■ **GOAL OF THE EXERCISE**: The exercise calls for every entry that follows to be repeated exactly.

■ **INFORMATION SHOWN**:
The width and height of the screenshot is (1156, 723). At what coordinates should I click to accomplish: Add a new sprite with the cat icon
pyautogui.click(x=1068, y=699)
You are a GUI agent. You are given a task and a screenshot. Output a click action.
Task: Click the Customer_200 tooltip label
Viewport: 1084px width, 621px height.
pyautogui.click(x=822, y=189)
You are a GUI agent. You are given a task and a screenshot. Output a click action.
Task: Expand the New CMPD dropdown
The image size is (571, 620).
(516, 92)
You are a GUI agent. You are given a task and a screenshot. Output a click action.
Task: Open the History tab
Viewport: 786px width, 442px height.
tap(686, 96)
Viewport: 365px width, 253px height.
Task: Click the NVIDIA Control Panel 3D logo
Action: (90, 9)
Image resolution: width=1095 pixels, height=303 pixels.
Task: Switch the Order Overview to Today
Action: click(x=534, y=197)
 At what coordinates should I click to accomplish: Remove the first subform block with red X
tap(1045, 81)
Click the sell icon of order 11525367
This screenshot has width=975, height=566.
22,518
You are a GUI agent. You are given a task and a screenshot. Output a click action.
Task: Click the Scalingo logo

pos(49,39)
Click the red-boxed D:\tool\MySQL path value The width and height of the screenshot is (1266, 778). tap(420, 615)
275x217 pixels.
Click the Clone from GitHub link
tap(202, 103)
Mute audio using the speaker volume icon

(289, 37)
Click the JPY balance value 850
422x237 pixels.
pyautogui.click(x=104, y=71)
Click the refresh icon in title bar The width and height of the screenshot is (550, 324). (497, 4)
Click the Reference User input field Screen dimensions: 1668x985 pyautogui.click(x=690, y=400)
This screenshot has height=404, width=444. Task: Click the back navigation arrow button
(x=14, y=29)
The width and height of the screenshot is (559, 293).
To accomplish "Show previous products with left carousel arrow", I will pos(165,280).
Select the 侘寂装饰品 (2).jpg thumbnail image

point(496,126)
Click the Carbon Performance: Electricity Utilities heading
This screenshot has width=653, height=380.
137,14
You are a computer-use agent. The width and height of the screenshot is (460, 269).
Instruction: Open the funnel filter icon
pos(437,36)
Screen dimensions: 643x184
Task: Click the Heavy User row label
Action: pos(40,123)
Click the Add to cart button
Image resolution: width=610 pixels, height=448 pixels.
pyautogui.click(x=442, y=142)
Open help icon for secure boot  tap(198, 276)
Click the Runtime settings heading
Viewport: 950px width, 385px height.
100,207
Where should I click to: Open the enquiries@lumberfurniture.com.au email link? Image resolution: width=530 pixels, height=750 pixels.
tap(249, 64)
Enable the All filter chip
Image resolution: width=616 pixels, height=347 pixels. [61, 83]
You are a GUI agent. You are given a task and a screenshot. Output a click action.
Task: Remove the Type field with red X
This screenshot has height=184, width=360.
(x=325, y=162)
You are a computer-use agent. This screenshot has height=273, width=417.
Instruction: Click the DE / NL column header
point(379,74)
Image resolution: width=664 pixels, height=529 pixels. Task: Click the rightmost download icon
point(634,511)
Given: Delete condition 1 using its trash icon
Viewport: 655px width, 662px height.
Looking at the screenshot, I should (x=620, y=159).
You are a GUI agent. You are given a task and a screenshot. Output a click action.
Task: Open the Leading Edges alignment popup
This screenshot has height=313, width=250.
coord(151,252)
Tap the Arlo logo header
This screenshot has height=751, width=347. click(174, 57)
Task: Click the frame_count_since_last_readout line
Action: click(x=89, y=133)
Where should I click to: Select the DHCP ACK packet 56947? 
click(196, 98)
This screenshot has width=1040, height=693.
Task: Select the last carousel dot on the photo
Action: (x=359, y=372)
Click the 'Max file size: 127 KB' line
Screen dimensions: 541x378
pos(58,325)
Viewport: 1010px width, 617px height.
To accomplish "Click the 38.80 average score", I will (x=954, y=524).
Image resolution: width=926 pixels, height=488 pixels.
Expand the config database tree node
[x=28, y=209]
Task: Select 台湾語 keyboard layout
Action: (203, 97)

■ **EXERCISE SOLUTION**:
The width and height of the screenshot is (1156, 723). At what coordinates should I click to accomplish: Add a new sprite with the cat icon
pyautogui.click(x=1068, y=699)
You are a GUI agent. You are given a task and a screenshot. Output a click action.
Task: Click the Customer_200 tooltip label
Viewport: 1084px width, 621px height.
pyautogui.click(x=822, y=189)
You are a GUI agent. You are given a task and a screenshot. Output a click action.
Task: Expand the New CMPD dropdown
The image size is (571, 620).
(516, 92)
You are a GUI agent. You are given a task and a screenshot. Output a click action.
Task: Open the History tab
Viewport: 786px width, 442px height.
tap(686, 96)
Viewport: 365px width, 253px height.
Task: Click the NVIDIA Control Panel 3D logo
Action: (90, 9)
Image resolution: width=1095 pixels, height=303 pixels.
Task: Switch the Order Overview to Today
Action: click(x=534, y=197)
 At what coordinates should I click to accomplish: Remove the first subform block with red X
tap(1045, 81)
Click the sell icon of order 11525367
This screenshot has width=975, height=566.
22,518
You are a GUI agent. You are given a task and a screenshot. Output a click action.
Task: Click the Scalingo logo

pos(49,39)
Click the red-boxed D:\tool\MySQL path value The width and height of the screenshot is (1266, 778). tap(420, 615)
275x217 pixels.
Click the Clone from GitHub link
tap(202, 103)
Mute audio using the speaker volume icon

(289, 37)
Click the JPY balance value 850
422x237 pixels.
pyautogui.click(x=104, y=71)
Click the refresh icon in title bar The width and height of the screenshot is (550, 324). (497, 4)
Click the Reference User input field Screen dimensions: 1668x985 pyautogui.click(x=690, y=400)
This screenshot has height=404, width=444. Task: Click the back navigation arrow button
(x=14, y=29)
The width and height of the screenshot is (559, 293).
To accomplish "Show previous products with left carousel arrow", I will pos(165,280).
Select the 侘寂装饰品 (2).jpg thumbnail image

point(496,126)
Click the Carbon Performance: Electricity Utilities heading
This screenshot has width=653, height=380.
137,14
You are a computer-use agent. The width and height of the screenshot is (460, 269).
Instruction: Open the funnel filter icon
pos(437,36)
Screen dimensions: 643x184
Task: Click the Heavy User row label
Action: pos(40,123)
Click the Add to cart button
Image resolution: width=610 pixels, height=448 pixels.
pyautogui.click(x=442, y=142)
Open help icon for secure boot  tap(198, 276)
Click the Runtime settings heading
Viewport: 950px width, 385px height.
100,207
Where should I click to: Open the enquiries@lumberfurniture.com.au email link? Image resolution: width=530 pixels, height=750 pixels.
tap(249, 64)
Enable the All filter chip
Image resolution: width=616 pixels, height=347 pixels. [61, 83]
You are a GUI agent. You are given a task and a screenshot. Output a click action.
Task: Remove the Type field with red X
This screenshot has height=184, width=360.
(x=325, y=162)
You are a computer-use agent. This screenshot has height=273, width=417.
Instruction: Click the DE / NL column header
point(379,74)
Image resolution: width=664 pixels, height=529 pixels. Task: Click the rightmost download icon
point(634,511)
Given: Delete condition 1 using its trash icon
Viewport: 655px width, 662px height.
Looking at the screenshot, I should (x=620, y=159).
You are a GUI agent. You are given a task and a screenshot. Output a click action.
Task: Open the Leading Edges alignment popup
This screenshot has height=313, width=250.
coord(151,252)
Tap the Arlo logo header
This screenshot has height=751, width=347. click(174, 57)
Task: Click the frame_count_since_last_readout line
Action: click(x=89, y=133)
Where should I click to: Select the DHCP ACK packet 56947? 
click(196, 98)
This screenshot has width=1040, height=693.
Task: Select the last carousel dot on the photo
Action: (x=359, y=372)
Click the 'Max file size: 127 KB' line
Screen dimensions: 541x378
pos(58,325)
Viewport: 1010px width, 617px height.
To accomplish "Click the 38.80 average score", I will (x=954, y=524).
Image resolution: width=926 pixels, height=488 pixels.
Expand the config database tree node
[x=28, y=209]
Task: Select 台湾語 keyboard layout
Action: (203, 97)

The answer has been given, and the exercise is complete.